By Tim Larrison, CFO | April 14, 2017

Answering the call for increasing energy self-reliance, a grassroots electricity-sharing model is emerging. “Community microgrids,” comprising community-owned or subscribed solar PV and other renewable energy sources, offer participants and surrounding consumers the security of energy resilience in times of grid failure and protection from energy price increases driven by volatile energy markets. They also give energy producers/consumers (aka “prosumers”) more control over the renewable energy they generate.
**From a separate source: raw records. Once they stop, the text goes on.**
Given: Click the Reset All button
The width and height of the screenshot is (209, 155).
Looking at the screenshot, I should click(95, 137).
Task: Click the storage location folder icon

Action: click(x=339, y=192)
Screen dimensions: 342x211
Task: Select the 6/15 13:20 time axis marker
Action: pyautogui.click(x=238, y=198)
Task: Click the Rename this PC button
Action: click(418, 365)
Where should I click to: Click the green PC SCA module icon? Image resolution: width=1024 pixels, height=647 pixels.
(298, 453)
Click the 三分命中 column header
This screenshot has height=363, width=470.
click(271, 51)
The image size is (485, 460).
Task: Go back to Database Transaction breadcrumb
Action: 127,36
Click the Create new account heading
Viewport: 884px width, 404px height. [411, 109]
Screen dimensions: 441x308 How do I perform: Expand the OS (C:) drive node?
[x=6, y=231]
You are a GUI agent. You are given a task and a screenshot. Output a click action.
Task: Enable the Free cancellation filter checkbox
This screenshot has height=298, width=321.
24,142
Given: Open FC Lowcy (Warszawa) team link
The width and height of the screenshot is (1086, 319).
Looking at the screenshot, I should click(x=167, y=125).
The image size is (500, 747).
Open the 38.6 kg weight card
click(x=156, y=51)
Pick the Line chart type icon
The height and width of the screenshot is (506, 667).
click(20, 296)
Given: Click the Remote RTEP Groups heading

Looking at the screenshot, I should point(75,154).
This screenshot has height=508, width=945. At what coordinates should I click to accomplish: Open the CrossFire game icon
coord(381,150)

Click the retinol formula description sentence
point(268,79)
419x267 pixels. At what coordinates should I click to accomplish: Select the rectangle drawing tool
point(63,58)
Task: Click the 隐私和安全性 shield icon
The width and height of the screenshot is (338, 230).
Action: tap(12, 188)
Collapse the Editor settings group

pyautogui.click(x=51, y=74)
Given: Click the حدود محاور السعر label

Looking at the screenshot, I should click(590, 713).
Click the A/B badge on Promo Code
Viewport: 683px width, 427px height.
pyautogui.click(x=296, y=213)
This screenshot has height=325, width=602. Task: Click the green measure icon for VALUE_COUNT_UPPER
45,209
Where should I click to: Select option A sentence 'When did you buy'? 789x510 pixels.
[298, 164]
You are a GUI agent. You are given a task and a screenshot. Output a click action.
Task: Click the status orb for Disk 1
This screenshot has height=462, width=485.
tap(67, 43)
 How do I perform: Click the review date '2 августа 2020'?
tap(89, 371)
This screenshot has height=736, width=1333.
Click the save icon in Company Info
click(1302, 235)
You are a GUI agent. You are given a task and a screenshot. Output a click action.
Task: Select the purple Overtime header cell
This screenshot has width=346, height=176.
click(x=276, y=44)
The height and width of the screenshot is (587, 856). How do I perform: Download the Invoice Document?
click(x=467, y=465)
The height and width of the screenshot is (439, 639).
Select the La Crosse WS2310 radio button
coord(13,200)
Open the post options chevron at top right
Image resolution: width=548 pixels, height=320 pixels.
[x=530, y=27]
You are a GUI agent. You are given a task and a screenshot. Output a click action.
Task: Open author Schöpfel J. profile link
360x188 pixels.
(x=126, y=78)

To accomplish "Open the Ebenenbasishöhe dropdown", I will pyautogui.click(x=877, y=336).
One of the most intriguing of such projects in the U.S. is LO3’s Brooklyn Microgrid (BMG), where residents with rooftop solar PV sell their excess energy to their neighbors, instead of relying on net metering to sell it back to their utility, ConEdison. Although the law prohibits energy consumers from selling energy to one another, BMG members are able to execute these peer-to-peer energy transactions using credits in a blockchain ledger. Every BMG prosumer connects to the microgrid through a dual-purpose meter called a TransActive Grid Element (TAG-e). The TAG-e both measures the participant’s energy production and consumption and communicates with other TAG-e devices to record transactions in the blockchain.

What is the microgrid missing?

BMG is not off-the-grid. It relies on the local utility, ConEdison, as a source of backup power and as a voltage source, to synchronize the output of the project’s various solar PV systems.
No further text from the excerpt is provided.